I have been using MPI succesfully without splitting the group of threads into subgroups. Reading and writing of files have been handled by
a subroutine that allows serial access to the hard disk by the threads (see attached subroutine).
However, as I have an excess of threads for my application, I therefore want to use subgroups by use of MPI_GROUP_SPLIT. in order
to get an additional speed increase. Can my treatment in the attached subroutine be generalized in some way in order to handle disk access?
Can you please provide details on how you are reading and writing into files. And how many subgroups are you expecting.
And also can you provide the definitions of the subroutines ReadPMDataSequentially and ReadPMData so we can understand how to write a generalized code.
If possible please provide the source code so that we can test from our side.
I would suggest using an OpenMP Task to perform the I/O in a read ahead manner. This should be relatively straightforward assuming that for any given file all reads have the same values in nelx, nprpmx, and nxpmx. IOW while each rank is processing their current data, each rank's additional OpenMP Task is reading their next buffer (including waiting for MPI_SEND/MPIRECV synchronization. The call from the doWork MPI rank to ReadPMDataSequentially simply (if necessarily waits for I/O to complete, then) copies the buffered data and indicates to the OpenMP Task (or re-enqueues the task) to begin reading the next slice of the file.
Thanks for your answers!
I forgot to mention that I am unfortunately stuck to use MPI as some subroutines supplied by a third party prohibits use of OpenMP.
Please find attached the subroutines ReadPMData.f90 and ReadPMDataSequentially.
The files read and written are fairly small (nelx<=20, nprpmx<=2 and nxpmx<=1000).
The maximum number of subgroups is 20.
I think you need to describe your application and how it manages file data.
As presented in #5 and #6, each rank OPENs a filename constructed with a dummy argument from ReadPMDataSequentially named task. As to if this has the same value for all ranks (for each iteration of all ranks) is unknown. Do all ranks read the same file for each iteration of all ranks .OR. does each rank use a different value of task for each iteration of all ranks?

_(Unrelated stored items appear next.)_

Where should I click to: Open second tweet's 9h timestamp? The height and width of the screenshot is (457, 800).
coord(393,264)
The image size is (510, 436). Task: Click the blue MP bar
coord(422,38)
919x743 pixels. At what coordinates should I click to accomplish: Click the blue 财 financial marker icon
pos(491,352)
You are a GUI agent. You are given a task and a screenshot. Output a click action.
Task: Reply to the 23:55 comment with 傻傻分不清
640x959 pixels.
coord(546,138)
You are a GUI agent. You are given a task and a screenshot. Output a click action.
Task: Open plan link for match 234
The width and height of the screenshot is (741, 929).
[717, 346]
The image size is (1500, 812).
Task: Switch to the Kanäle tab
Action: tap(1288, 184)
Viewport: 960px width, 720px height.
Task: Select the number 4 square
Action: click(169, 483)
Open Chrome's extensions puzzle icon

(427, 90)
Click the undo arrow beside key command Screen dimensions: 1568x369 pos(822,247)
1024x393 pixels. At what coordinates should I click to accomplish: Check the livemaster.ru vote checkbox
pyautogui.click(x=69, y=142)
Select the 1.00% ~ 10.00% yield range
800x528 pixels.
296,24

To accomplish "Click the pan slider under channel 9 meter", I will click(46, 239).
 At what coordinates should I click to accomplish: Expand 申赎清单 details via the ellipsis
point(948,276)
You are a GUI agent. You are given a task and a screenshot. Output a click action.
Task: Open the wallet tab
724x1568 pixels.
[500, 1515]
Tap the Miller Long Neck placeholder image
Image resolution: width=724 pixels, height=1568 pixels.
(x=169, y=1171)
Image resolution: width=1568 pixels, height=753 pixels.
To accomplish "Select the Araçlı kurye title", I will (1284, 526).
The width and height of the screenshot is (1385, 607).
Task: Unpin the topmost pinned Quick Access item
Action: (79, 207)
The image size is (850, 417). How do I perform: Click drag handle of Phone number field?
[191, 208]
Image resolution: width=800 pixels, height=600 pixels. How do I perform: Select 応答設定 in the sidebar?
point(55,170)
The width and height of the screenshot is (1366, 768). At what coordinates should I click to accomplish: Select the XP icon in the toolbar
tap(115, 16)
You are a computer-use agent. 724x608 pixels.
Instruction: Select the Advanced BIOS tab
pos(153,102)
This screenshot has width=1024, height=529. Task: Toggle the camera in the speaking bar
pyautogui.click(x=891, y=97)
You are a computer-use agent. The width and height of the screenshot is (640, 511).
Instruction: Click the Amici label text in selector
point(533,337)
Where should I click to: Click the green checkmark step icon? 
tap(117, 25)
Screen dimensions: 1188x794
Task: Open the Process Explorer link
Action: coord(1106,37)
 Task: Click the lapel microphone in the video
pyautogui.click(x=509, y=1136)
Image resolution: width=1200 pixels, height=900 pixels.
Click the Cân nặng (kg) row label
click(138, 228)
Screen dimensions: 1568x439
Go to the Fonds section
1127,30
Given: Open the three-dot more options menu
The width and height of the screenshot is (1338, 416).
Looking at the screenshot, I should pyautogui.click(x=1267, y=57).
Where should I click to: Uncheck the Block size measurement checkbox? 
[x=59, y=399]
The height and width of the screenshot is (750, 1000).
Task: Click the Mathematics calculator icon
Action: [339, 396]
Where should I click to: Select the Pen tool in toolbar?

Note, should all ranks use the same value for each iteration of all ranks, then you have effectively have a file with a single record. Do you coordinate the reads of this file with the writes of data in some other procedure of your application.
It is difficult to give meaningful advice when the entire relationships are unknown.
Each thread reads its own file. The files contain diffusion profile data, which is used as input to a diffusion calculation for a time step. The integrated diffusion profiles are then store in the same files and the procedure is repeated for the next time step. The reason why there is a need to store the profiles is that there are diffusion in several volumes, for which the diffusion fields are coupled via diffusion exchange via a matrix in which the volumes are embedded in.
I hope this was somewhat clarifying!
Presumably, if each rank is the only rank that both reads and writes its private file then:
1) OPEN once, then use REWIND after each READ (such that subsequent read starts at beginning of file), do same for WRITE
2) Use MPI_BARRIER or MPI_BCAST either before or after READ and/or write depending on your needs
Thanks for your answer!
First I must correct myself:
As I said initially I have split the group of threads into a number of subgroups. All threads in a specific subgroup need to get the same
data via e.g. a file read. After integration the new content of the file is only written once as it is the same for all threads in the subgroup.
Have I understood you right then that as long as a file is open reading or writing is a memory, not a hard disk, operation?
If there are several subgroups, isn't there still a risk for hard disk access collision?
Hi JIm again,
If I define an array of structures containing the same information as the files, it should be possible to avoid hard disk communication, shouldn't it?
There is no need to save these files between computations.
>>Have I understood you right then that as long as a file is open reading or writing is a memory, not a hard disk, operation?
This would depend upon multiple factors. 1) how large is the data, 2) how large is/are the I/O buffers within the Fortran program, 3) how large and the buffering natures of the O/S system 4) and/or how large and the buffering natures of the NAS system, 5) ...
In many simulation systems it is not unusual to process state Tn -> state Tn+1 without disturbing Tn. Then do the same with Tn+1 -> Tn+2
Conceptually this requires two memory states:
A -> B -> A -> B ....
From your description to date, it appears you are performing:
A -> B -> write B to file -> read A from same file -> A -> B -> write B to file -> read A from same file ->...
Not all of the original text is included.